-- start Text segment --

The Redwood Empire Ice Arena (commonly known as Snoopy's Home Ice) is an indoor ice rink in Santa Rosa, California, United States. It was owned and built by Peanuts cartoonist Charles M. Schulz, and it opened on April 28, 1969. It was originally conceived, designed, and operated by his first wife Joyce Schulz.

The Arena offers public skating, private ice time, figure skating, junior hockey, and adult hockey. It is also host to the annual Snoopy's Senior World Hockey Tournament, in which 64 senior teams from all over the world come to Santa Rosa for a week-long hockey tournament in the summer. The arena has about 500 permanent seats for hockey games, but this can be expanded to 3,000 seats for concerts and other events. The arena is also home to the junior hockey Santa Rosa Flyers, the Cardinal Newman High School hockey team, and the Santa Rosa Figure Skating Club.

The Arena, located just down the street from the Charles M. Schulz Museum and Research Center, features The Warm Puppy Café, which serves cafe drinks and meals.

Across the parking lot from the Arena is Snoopy's Gallery and Gift Shop where people can buy Peanuts-related products as well as figure skating and hockey equipment.

-- end Text segment --

### Brief 1
From the passage about the Redwood Empire Ice Arena, copy the words between "The Arena offers" and "Figure Skating Club.", inclusive.
### Brief 2
According to the passage about the Redwood Empire Ice Arena, how many senior teams take part in the annual Snoopy's Senior World Hockey Tournament?
### Brief 3
Write the next part of the passage about the Redwood Empire Ice Arena, picking up after its final sentence.

-- start Data shown --

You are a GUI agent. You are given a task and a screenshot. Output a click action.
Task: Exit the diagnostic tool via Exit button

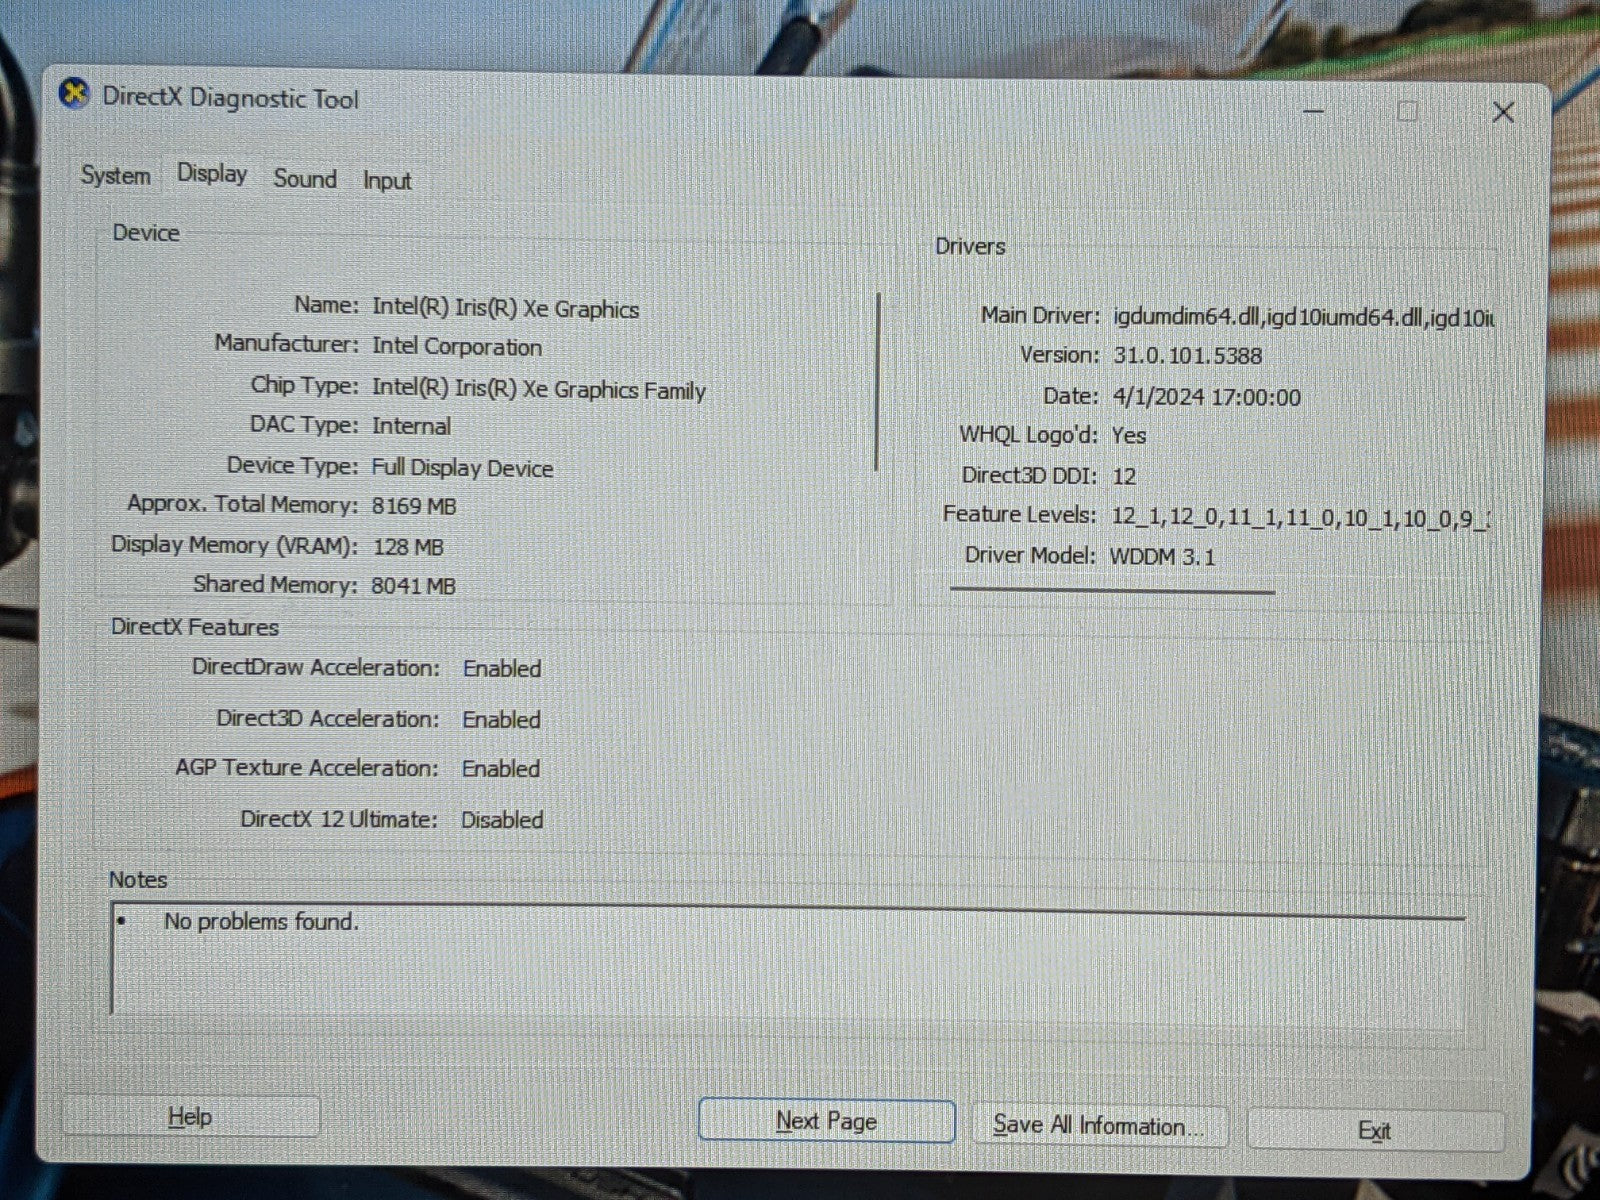coord(1374,1131)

-- end Data shown --

### Output 1
The Arena offers public skating, private ice time, figure skating, junior hockey, and adult hockey. It is also host to the annual Snoopy's Senior World Hockey Tournament, in which 64 senior teams from all over the world come to Santa Rosa for a week-long hockey tournament in the summer. The arena has about 500 permanent seats for hockey games, but this can be expanded to 3,000 seats for concerts and other events. The arena is also home to the junior hockey Santa Rosa Flyers, the Cardinal Newman High School hockey team, and the Santa Rosa Figure Skating Club.

### Output 2
64 senior teams

### Output 3
In the summer of 2019, the ice rink was closed and underwent renovations for the first time since the arena opened a half-century earlier. The rink re-opened in November.

The ice arena is also the home of the Santa Rosa Growlers, a new Senior A team in the Mountain West Hockey League.

Public transportation 
Santa Rosa CityBus lines 6 and 10 serve the arena.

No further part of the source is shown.